Randomization and placebo groups are giving way to biomarkers, real-world data from wearables, and multi-center and adaptive trials.
The European Medicines Agency (EMA) defines a disease as rare if it afflicts fewer than 5 people in 10,000. The list includes well-known diseases, such as sickle-cell disease, and more-obscure diseases, such as the neurodegenerative disease aceruloplasminemia, the autoimmune disorder Schnitzler syndrome, and Waldenström macroglobulinemia, a type of lymphoma.

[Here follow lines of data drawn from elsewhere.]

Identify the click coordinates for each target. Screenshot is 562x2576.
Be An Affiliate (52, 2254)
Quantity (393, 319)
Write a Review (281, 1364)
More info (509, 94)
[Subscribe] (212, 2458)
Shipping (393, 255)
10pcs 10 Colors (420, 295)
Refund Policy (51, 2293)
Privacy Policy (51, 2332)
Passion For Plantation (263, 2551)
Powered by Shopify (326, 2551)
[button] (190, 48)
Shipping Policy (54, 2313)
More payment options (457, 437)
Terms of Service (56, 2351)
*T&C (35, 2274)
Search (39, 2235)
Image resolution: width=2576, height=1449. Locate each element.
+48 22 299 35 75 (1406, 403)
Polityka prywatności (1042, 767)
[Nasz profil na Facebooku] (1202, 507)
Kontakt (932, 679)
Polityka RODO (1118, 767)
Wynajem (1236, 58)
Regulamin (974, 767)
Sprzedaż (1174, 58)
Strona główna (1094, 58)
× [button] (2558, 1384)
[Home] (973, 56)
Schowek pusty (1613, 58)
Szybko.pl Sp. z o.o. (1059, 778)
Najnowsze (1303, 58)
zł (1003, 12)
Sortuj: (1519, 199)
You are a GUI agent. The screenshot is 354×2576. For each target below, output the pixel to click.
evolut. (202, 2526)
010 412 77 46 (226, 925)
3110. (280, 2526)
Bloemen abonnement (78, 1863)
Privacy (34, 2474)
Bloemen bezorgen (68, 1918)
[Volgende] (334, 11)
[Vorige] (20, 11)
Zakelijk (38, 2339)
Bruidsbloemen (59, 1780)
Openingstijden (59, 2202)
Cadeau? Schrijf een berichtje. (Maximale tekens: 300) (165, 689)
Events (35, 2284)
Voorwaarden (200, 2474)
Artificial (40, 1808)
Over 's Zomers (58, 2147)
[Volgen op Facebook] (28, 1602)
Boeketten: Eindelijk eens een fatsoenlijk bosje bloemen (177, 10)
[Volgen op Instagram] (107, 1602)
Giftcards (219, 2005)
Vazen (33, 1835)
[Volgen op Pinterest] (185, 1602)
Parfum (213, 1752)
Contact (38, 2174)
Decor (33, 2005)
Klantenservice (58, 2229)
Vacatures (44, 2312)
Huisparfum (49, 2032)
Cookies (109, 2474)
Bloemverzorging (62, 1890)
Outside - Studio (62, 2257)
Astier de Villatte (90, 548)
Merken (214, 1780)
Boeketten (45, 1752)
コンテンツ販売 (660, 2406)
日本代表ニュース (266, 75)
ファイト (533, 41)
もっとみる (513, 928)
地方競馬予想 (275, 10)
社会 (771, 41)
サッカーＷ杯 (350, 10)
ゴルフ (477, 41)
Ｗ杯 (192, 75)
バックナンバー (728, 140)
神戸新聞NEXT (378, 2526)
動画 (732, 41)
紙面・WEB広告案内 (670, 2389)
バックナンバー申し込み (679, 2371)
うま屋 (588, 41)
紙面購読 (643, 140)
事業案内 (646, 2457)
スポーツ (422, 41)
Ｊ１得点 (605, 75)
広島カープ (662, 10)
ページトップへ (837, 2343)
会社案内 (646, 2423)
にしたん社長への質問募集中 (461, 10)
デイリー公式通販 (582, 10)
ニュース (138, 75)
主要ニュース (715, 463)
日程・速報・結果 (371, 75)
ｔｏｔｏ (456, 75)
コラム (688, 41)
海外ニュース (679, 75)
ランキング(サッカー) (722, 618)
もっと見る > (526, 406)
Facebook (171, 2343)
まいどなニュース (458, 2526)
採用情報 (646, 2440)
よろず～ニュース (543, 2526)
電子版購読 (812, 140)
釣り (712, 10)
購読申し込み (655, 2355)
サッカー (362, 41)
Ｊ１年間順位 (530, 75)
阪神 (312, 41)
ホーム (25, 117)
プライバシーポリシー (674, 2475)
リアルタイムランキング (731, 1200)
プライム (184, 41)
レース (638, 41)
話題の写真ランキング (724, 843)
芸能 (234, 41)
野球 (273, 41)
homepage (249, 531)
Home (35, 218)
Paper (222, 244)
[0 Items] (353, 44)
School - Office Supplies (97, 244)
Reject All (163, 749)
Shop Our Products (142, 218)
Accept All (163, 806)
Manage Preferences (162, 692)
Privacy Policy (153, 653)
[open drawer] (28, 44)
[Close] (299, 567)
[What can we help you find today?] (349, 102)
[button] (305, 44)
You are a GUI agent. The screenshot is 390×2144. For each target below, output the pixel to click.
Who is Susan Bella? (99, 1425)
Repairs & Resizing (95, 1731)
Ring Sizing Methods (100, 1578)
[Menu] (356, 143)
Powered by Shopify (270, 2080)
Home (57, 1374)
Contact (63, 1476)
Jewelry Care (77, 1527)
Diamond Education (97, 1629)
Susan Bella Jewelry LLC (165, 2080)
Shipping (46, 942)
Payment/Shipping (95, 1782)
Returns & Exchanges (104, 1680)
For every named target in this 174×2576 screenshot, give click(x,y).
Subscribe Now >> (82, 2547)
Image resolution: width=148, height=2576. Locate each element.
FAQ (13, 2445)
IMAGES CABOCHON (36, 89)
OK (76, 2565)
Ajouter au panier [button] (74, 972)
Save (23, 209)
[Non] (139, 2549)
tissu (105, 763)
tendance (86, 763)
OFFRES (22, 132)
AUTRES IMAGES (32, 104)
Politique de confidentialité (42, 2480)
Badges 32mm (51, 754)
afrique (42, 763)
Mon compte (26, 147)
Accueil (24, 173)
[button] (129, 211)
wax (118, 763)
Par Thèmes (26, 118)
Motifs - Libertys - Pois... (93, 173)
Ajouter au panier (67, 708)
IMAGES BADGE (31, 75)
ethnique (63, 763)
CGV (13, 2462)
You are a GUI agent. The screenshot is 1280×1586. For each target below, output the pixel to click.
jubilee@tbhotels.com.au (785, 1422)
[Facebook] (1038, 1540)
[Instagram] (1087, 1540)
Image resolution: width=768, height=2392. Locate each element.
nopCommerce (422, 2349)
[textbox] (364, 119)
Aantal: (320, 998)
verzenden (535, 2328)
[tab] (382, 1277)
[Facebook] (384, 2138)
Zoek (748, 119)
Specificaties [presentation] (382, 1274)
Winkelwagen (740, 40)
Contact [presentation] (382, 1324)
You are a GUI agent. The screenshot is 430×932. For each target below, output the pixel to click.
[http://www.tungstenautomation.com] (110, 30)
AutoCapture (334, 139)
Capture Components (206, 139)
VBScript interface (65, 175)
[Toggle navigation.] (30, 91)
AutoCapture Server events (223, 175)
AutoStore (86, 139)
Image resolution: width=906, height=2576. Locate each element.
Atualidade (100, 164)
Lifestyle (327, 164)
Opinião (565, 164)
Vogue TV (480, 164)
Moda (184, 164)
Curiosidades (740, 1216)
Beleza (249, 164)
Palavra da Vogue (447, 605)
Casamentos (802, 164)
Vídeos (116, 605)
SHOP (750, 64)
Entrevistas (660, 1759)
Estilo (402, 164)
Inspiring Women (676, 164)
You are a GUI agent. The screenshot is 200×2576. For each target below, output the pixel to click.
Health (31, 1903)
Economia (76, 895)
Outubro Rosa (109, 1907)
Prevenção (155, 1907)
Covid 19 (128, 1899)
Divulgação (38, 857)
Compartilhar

Even within one rare disease, many subtypes can exist that require personalized approaches to therapy. As one example, EMA’s chief medical officer Steffen Thirstrup mentions cystic fibrosis, which affects around 1 in 2,500 babies born. “When I left medical school 30 years ago, we knew that cystic fibrosis was caused by a genetic defect, but now we know that different mutations in the genome can cause this disease,” he explains. “So now, you actually start to subsegment this rare disease, which adds additional complexity to finding patients and screening them to find out whether they’re eligible for a trial.”
Some of the treatments for rare diseases, such as gene editing, are relatively new and therefore require different approaches to demonstrating safety and efficacy. As Peter Marks, director of the FDA’s Center for Biologics Evaluation and Research, explains, difficulties with testing treatments for rare diseases start at the pre-clinical stage. “As we move into the era of genome editing, some of our paradigms, such as using animal models to do toxicology testing and pre-clinical testing, only take us so far,” he says. For example, a drug might work as desired in an animal model but create undesirable effects in humans.
As one such example, Annemieke Aartsma-Rus, professor of translational genetics at the Leiden University Medical Center in the Netherlands, mentions the muscle disease myotubular myopathy, which affects 1 in 50,000 male newborns worldwide. There is “a dog model where gene therapy worked really well, preventing muscle pathology, but some patients experienced severe liver problems,” when the drug was tested in humans, she says. As it turned out, those patients already had liver complications, which the treatment exacerbated. As Aartsma-Rus notes, “A treatment can have different effects in a pathological tissue than in a healthy tissue,” and that might not be identified in animal models.
Aartsma-Rus develops treatments based on antisense oligonucleotides for patients with very rare mutations or even individual cases, so-called n-of-1 trials. Side effects of personalized therapies will be seen only after they are tested in humans, she says: “So far, there’s not really a solution for predicting this, and the only real proof is your actual patient.”
Academic–industry collaborations might enhance pre-clinical safety studies. “Pharmaceutical companies probably have a lot of data on what is safe and what is not, but [academics] don’t have access to that,” Aartsma-Rus says. She works on Duchenne muscular dystrophy, which affects 1 in 3,500 male neonates. For this disease, “companies are sharing the outcome measures of placebo groups, but not the treatment groups,” she says. Aartsma-Rus believes that sharing data on rare diseases should be mandatory, “especially for things that don’t work and in regard to safety — things that are toxic,” she says.